* ASSIGNMENT: Spot each line in the data below containing "bottom" and copy it.

* THE RECORDS:
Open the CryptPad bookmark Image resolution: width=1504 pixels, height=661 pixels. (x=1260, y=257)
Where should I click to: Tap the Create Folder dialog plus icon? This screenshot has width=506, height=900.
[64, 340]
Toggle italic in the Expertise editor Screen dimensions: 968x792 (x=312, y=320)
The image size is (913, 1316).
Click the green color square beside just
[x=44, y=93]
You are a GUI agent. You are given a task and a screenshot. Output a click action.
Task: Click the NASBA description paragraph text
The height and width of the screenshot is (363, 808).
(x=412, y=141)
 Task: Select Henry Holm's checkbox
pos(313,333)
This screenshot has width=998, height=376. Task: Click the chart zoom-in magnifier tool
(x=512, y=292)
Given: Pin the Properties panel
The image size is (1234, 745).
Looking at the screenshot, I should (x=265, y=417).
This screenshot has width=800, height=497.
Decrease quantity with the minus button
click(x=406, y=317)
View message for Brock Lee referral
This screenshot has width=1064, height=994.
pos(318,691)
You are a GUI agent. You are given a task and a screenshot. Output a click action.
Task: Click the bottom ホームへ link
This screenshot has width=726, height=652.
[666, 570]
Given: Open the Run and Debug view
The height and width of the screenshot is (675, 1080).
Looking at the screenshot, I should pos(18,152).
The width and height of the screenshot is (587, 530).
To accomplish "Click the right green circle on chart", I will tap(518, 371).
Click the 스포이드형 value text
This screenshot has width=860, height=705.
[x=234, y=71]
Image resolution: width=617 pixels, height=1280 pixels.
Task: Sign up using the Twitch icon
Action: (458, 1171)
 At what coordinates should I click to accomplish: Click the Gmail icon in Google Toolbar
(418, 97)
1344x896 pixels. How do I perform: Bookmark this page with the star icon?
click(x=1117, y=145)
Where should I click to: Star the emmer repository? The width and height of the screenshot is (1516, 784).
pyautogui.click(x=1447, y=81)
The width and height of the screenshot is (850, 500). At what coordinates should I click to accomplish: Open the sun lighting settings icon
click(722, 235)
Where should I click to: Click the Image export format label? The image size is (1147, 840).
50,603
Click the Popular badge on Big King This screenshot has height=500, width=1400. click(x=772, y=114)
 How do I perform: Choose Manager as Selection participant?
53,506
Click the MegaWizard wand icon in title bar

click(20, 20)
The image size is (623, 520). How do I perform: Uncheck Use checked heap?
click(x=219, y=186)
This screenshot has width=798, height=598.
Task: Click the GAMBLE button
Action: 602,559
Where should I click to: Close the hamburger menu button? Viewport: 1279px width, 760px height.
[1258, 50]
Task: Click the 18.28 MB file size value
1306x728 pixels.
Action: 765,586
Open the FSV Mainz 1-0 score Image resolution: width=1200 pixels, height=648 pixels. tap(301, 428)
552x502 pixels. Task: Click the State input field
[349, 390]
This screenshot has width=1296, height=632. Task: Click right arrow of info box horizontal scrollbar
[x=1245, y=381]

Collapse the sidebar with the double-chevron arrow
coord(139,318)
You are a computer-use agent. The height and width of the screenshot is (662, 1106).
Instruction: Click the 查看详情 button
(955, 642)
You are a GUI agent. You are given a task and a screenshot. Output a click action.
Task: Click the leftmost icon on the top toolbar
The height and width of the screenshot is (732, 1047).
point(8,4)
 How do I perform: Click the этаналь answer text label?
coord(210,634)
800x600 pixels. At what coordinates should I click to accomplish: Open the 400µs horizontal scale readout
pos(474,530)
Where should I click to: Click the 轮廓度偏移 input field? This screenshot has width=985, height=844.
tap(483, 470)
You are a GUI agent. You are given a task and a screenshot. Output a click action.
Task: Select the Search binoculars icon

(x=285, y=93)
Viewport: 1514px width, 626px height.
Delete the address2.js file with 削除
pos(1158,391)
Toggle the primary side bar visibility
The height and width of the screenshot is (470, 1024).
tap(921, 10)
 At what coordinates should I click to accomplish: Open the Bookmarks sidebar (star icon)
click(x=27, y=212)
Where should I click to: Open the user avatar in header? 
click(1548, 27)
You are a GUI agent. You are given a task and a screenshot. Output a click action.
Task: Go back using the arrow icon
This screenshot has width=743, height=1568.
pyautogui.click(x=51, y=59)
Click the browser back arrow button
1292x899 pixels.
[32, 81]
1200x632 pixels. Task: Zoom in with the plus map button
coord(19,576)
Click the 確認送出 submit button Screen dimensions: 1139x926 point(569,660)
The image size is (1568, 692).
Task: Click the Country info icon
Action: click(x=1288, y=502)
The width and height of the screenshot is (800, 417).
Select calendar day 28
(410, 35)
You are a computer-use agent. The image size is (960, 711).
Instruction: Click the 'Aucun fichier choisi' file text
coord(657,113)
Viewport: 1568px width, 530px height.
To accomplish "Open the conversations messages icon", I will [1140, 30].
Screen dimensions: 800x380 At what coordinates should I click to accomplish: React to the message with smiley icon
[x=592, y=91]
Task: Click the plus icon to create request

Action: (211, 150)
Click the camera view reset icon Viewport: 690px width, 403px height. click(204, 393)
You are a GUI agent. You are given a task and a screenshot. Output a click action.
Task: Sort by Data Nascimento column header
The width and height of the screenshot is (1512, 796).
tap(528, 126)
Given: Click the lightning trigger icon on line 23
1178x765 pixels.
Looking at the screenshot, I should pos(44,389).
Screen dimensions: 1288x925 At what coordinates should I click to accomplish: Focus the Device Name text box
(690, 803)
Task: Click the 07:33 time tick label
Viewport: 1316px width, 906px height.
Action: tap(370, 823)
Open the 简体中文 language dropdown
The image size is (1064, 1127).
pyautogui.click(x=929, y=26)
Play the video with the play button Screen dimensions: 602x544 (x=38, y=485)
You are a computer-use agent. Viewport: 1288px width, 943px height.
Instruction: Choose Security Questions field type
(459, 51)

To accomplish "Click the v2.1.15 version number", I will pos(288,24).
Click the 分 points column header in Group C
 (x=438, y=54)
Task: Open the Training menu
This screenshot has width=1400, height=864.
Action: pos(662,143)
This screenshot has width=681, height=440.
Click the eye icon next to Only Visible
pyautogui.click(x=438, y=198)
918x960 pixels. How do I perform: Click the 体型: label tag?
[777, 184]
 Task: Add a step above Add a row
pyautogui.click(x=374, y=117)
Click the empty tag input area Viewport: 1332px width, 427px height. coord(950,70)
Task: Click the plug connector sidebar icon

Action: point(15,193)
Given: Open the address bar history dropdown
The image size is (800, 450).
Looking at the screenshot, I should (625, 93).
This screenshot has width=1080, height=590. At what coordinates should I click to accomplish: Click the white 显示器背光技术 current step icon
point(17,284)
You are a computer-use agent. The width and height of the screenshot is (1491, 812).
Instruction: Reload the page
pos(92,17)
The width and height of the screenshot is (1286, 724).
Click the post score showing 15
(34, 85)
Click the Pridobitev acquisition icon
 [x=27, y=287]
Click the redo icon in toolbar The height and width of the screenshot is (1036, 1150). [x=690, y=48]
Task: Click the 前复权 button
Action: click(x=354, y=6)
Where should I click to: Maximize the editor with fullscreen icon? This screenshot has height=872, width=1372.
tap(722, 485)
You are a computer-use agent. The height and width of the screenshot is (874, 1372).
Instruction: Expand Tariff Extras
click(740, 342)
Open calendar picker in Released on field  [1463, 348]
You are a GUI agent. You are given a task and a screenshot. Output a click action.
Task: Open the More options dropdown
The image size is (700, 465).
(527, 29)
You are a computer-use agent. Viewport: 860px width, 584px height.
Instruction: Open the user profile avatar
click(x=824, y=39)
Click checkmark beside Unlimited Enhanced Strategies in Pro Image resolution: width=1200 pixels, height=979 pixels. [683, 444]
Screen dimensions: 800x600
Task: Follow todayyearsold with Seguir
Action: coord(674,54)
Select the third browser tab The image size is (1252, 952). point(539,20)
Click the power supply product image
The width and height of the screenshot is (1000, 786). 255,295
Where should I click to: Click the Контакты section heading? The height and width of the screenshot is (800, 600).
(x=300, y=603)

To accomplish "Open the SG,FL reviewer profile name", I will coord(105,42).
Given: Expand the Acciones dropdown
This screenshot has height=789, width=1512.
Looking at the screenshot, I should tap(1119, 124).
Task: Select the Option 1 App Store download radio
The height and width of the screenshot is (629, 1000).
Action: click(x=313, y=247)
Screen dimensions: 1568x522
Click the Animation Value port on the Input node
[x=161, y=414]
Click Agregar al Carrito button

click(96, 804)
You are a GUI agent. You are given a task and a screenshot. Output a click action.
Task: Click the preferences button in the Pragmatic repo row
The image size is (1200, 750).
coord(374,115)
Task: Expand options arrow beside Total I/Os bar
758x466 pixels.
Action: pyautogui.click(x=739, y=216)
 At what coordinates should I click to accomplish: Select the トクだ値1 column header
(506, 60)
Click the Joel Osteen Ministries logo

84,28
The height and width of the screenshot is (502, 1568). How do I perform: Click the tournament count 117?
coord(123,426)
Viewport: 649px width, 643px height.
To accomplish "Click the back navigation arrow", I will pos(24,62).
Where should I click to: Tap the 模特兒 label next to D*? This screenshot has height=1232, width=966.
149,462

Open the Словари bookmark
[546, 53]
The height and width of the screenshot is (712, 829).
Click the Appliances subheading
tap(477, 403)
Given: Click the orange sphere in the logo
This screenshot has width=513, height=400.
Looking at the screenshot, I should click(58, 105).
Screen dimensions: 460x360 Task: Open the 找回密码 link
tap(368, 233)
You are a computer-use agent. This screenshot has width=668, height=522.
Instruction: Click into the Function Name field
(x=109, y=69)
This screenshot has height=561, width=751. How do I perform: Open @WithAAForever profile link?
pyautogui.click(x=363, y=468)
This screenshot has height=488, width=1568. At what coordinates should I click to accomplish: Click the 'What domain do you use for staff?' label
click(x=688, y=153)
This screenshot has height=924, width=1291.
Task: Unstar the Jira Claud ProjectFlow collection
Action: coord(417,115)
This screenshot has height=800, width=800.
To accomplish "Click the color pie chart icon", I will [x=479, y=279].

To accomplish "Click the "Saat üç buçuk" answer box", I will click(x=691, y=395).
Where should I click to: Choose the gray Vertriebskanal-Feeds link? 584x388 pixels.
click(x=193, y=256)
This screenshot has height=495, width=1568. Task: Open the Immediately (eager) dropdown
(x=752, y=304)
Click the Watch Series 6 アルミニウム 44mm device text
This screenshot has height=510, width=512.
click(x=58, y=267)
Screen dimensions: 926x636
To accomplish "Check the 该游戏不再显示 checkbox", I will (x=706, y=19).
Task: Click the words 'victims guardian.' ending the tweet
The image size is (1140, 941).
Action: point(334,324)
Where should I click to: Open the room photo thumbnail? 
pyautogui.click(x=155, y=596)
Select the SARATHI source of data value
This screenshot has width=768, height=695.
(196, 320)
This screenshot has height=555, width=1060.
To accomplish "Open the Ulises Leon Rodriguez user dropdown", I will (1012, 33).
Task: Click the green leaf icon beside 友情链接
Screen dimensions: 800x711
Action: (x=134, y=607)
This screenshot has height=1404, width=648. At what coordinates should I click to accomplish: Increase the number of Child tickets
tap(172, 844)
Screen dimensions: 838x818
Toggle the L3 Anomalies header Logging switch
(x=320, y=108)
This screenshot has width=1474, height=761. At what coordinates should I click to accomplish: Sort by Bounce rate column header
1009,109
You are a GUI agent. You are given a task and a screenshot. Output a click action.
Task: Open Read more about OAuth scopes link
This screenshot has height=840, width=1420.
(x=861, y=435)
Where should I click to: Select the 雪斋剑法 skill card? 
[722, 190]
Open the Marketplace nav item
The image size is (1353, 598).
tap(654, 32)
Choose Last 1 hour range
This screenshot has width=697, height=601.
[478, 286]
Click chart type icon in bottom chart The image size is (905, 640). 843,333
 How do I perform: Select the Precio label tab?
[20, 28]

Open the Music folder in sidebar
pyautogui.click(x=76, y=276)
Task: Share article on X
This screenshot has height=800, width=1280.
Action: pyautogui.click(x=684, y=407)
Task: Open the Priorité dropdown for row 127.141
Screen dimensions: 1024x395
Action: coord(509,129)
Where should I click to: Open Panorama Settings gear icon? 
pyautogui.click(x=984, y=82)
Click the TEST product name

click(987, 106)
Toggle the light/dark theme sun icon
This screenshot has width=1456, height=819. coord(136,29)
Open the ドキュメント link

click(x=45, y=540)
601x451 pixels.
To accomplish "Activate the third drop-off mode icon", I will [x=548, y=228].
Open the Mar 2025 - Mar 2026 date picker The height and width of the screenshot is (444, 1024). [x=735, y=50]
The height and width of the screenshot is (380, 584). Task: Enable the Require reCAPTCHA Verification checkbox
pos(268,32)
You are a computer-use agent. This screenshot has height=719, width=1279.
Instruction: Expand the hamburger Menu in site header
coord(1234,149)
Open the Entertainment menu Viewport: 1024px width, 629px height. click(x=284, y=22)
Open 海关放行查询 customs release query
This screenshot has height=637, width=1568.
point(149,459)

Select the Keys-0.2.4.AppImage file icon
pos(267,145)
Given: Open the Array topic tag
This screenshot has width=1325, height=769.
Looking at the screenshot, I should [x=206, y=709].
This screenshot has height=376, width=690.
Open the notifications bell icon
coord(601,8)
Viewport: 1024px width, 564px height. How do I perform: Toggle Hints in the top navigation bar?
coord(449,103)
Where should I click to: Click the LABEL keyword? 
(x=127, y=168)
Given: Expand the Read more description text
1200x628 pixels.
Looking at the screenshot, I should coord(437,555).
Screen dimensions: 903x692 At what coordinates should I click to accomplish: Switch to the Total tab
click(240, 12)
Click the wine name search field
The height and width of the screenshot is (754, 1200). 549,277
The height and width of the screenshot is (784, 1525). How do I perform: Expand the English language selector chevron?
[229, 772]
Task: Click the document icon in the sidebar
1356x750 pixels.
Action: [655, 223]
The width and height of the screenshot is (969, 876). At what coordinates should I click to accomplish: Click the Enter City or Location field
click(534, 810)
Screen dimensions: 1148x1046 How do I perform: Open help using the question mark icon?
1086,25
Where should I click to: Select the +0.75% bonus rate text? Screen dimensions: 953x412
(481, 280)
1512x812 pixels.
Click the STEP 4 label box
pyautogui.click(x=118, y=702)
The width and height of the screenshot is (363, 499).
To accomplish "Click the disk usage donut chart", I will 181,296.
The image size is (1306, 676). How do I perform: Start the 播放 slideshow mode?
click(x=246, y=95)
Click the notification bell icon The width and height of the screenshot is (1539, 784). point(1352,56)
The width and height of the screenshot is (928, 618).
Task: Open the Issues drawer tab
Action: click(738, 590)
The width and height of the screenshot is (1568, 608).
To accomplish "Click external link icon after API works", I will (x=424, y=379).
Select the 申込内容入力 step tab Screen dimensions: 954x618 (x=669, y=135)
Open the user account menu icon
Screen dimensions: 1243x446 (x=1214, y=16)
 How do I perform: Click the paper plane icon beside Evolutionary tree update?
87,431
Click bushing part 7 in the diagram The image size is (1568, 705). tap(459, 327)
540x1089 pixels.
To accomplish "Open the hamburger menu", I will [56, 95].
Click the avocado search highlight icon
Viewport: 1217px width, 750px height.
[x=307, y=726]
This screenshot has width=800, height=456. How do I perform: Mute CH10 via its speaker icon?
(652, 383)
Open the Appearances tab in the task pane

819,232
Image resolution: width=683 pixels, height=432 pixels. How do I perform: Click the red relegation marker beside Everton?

* COMPLETED TASK:
Task: Click the bottom ホームへ link
Click chart type icon in bottom chart The image size is (905, 640). 843,333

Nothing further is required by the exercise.